Yes and no. One of the sad truths about "music journalism" is that it's most boring when people talk about the music. Craig Finn has his flashes of inspiration like anyone else. When it comes, he's elated, and when it stops, he grows concerned. It's why the opening track of the new album, a monster of a tune called "Stuck Between Stations," resonates as it recounts the life and suicide of poet John Berryman.
"I read a story about John Berryman and the article was about Minneapolis' most famous suicide and it gave all the details and I thought, ‘This guy sounds like a Hold Steady song,'" says Finn. "They had a quote from way back when, from Saul Bellow, where he called Berryman the greatest American writer. So I thought, ‘I should check into this.' I think a lot of it is the impression of what goes into drinking and how art fits in there. A lot of artists get this creativity out of depression and that song is interested in that. I have a feeling Berryman's talent was wrapped up in his miserableness. It's something of concern to me. I know there are periods where I go running a lot and I get healthier, and my creativity tends to dry up a little then. So I'm always trying to figure out how to do this for the long haul without dragging myself through the mud to get material. But touring, alcohol and drugs provide plenty of highs and lows to capture stuff from."
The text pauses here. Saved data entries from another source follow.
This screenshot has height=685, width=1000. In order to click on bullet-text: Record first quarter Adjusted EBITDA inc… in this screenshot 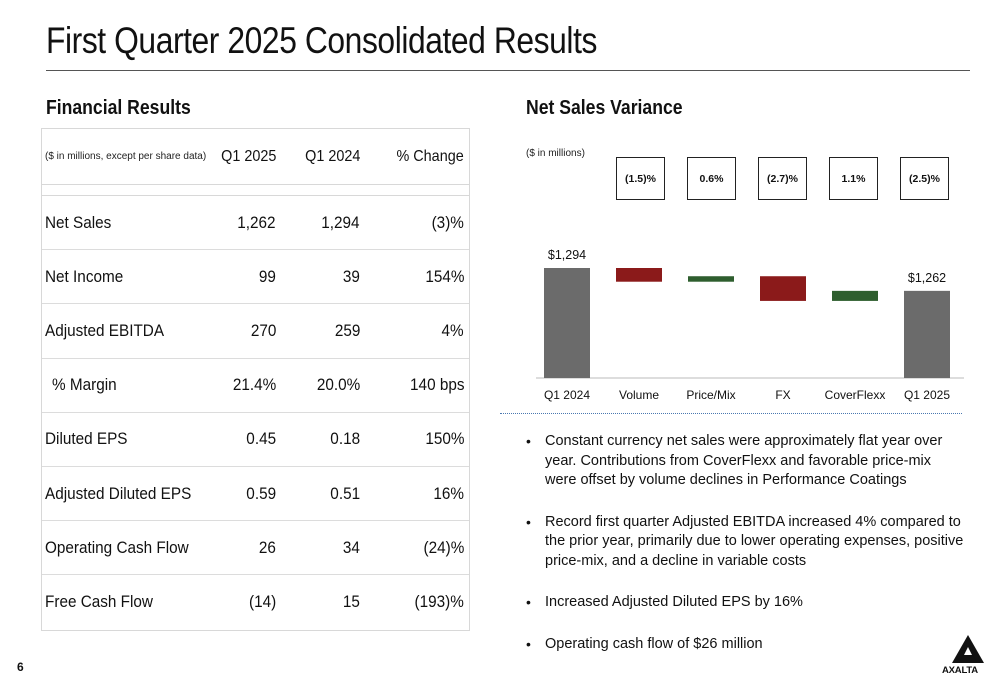, I will do `click(754, 541)`.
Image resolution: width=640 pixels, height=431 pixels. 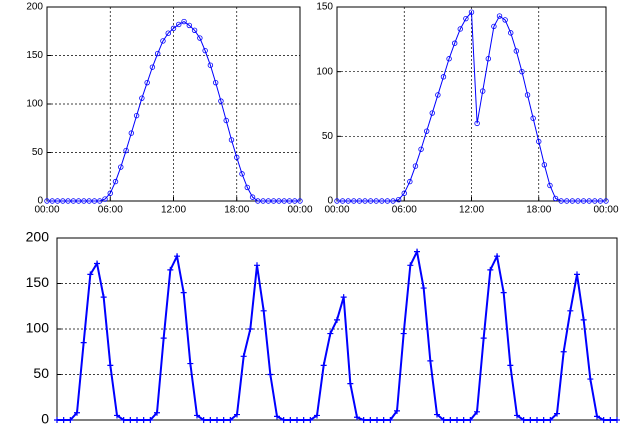 What do you see at coordinates (324, 8) in the screenshot?
I see `y-tick-label: 150` at bounding box center [324, 8].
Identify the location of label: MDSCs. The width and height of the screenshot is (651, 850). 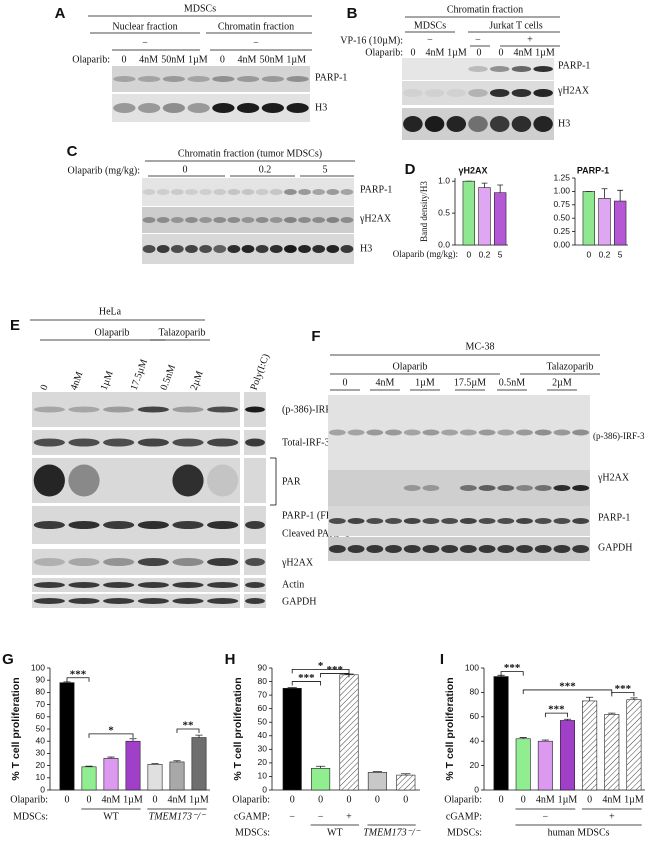
(430, 26).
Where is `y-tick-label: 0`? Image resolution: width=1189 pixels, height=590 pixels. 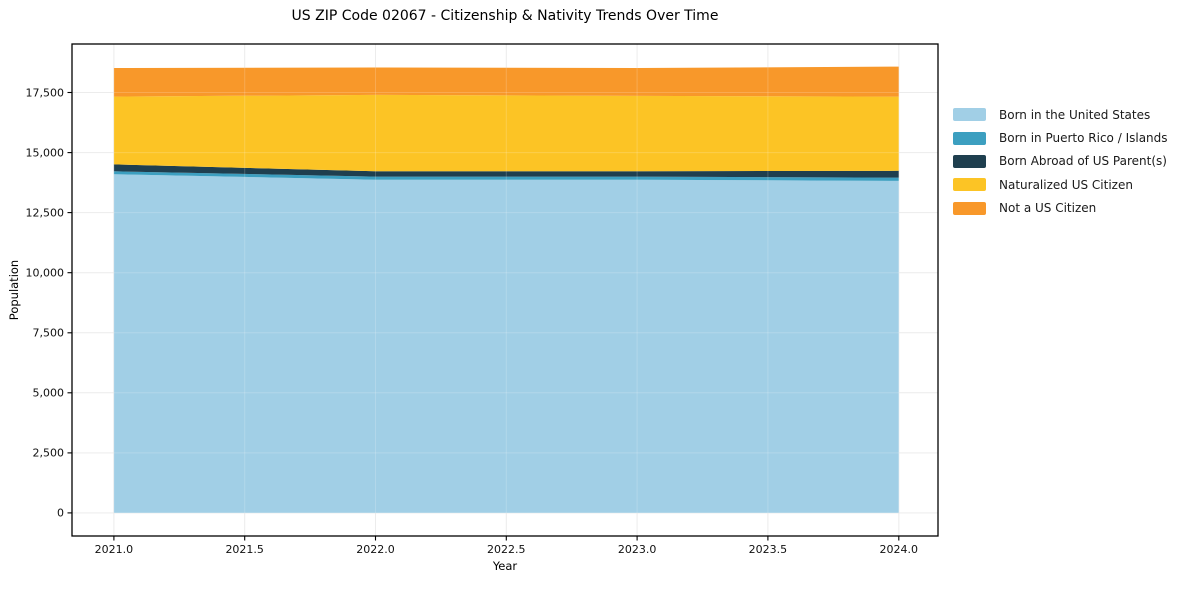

If you've been reading many of the articles that have been appearing on the group thus far, you might be getting the impression that this is less a group of musicians than a gang of alcoholics. It's something that amuses Finn, and he's quick to point out it's not true.
"I have a pretty good drinking routine," he says with a laugh. "I don't drink until we get on stage and then I drink as much as possible. I could see if people thought that was my pace all day. I would be a disaster. But when you're just drinking for an hour and a half and sweating a bunch of it out, it's not that bad."
The drinking is actually strategic, a way of pacing the set, so to speak, explains Finn. "It sort of sprawls out during the set. I think that's a good concert. Any of the bands I've loved come out and do the encore and it's a little looser than the rest of the set. That's how it was with the Replacements and Rolling Stones and those kinds of bands."
It is to "those kinds of bands" that the Hold Steady aspire. The question remains whether or not they'll keep it together long enough to attain their goal, and whether or not the audience they've been slowly building will stick with them and help them rise to that next level. So far, it's worked.
"I think it's a slow build and especially when you're doing something a little off-center, I think that's how long it takes," says Finn. "You build on it. People stay with you if you have something real. It's like picking up people along the way. Part of the trick is keeping people, people who saw Lifter Puller. We've kept a lot of those older fans. You start to have kids and day jobs it gets really hard and you have to decide how to spend your money."
Nobody's dummy, Finn knows there could be a backlash waiting. I've got a list of credible songwriters who can't get arrested these days. I force his hand. Has he got it figured when it might happen? "A couple months," he answers with an amused chuckle. "I guess it depends on how big a record it becomes. I'm not reading stuff. I think that's important."